Inspecto's unique and specific use of nanoparticles (the SERS is composed of nanoparticles) is the basis for the company's innovation and patent protection. As the company expands its detection capability to other toxins that concern the industry, the patent protection will expand.
To date, the company has developed the ability to detect a toxin called acrylamide in food products. Acrylamide is a toxic chemical compound formed in starchy foods when they are baked, fried or roasted at high temperatures (120 ° -150 ° C).
With the help of a leading researcher in the field, Dr. Lili He from UMASS, Inspecto is the first company to develop nanoparticles and a "recipe" for industrial use, and today the company is developing the first product (Gen 1) for use in laboratories. The product is based on Inspecto's successful development - the ability to detect and quantify toxins immediately after preparing the sample for testing. Commercially, this product will be sold as a kit in which the company provides all the materials (solvents, nanoparticles, and spectrometers) needed to perform the test.
In April 2020, the company was approved for a government grant to develop the Gen 2 system that will perform the entire test automatically. In this product, the user will insert a sample into the capsule containing the solvents that will prepare the sample for testing. The sample will then be mixed with Inspecto's nanoparticles, and at the last station the mixture will be measured by the spectrometer.
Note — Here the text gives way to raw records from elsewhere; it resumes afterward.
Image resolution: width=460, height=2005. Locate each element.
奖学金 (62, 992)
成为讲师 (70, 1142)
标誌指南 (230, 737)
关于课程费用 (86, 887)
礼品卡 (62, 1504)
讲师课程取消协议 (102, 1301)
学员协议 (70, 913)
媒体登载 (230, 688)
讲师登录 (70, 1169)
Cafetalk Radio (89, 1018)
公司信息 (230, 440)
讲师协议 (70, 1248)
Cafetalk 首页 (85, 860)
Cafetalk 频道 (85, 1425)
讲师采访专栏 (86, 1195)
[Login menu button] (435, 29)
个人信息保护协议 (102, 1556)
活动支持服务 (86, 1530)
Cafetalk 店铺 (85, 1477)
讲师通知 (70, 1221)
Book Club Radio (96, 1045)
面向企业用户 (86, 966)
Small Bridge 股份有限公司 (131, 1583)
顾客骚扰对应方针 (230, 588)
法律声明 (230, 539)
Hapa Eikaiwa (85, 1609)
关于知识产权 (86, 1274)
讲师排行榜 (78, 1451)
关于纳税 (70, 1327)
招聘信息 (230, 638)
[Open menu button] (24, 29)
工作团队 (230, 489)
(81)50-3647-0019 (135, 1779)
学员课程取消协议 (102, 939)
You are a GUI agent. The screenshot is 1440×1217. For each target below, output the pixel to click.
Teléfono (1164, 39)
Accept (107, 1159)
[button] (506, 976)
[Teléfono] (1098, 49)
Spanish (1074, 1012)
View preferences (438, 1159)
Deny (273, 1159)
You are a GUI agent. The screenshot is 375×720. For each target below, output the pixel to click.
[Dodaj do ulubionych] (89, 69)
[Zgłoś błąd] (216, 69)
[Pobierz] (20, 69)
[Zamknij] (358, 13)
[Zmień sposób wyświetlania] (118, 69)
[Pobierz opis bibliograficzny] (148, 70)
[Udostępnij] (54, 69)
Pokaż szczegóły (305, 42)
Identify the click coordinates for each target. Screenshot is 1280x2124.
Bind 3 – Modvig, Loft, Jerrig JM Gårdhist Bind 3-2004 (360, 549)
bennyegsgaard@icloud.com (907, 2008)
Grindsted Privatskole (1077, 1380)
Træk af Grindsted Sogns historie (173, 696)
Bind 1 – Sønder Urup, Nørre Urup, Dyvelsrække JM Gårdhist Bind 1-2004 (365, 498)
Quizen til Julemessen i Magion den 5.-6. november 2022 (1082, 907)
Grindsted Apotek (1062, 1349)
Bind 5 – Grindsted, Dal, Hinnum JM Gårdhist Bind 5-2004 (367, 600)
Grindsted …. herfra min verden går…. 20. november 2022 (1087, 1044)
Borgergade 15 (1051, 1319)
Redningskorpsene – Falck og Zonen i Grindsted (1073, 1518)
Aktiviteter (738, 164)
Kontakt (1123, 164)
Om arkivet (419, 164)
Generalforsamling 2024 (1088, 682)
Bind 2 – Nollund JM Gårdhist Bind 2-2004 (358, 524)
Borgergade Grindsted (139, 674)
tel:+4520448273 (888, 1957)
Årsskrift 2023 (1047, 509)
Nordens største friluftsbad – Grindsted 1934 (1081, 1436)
This development will allow the product to be deployed throughout the entire production chain and significantly increase the number of tests performed.
Information analysis based on location, production, season, source of raw materials and more, which will enable food companies to better manage the chain of suppliers and production and serve as an advertising tool for the consumer.
Direct information from testing
Conventional laboratory equipment (HPLC / LCMC) does not provide "yes / no contamination", nor quantity of contaminants information. The instrumentation emits a series of graphs, which are decoded by the technician who operates it. With Inspecto, this translation is done instantly and transmitted from the graph of the spectrometer to the interface (the application), allowing the user to make an immediate decision. for example - whether to continue packing the product now or whether to stop and inform the plant manager.
A lot of information is collected while the test is being performed, such as the type of food, the type of toxin, the test time, location of the test, batch number, batch source and more. The gathering of information allows the company to perform further data analysis.
Data Analysis and Big Data
When Inspecto reaches a mass of data, the company will be able to offer a number of advanced services -
1. The company's customers will be able to receive analysis of toxins by location, time of year, source of raw materials, etc., in order to improve and streamline the operation and minimize exposure to toxins.
2. Other platforms will be able to access the company's information through the API, so that they can use it for a fee. For example, many companies today testing the freshness of products have already approached Inspecto to integrate with existing information (their technology is unable to detect substances at low concentration levels).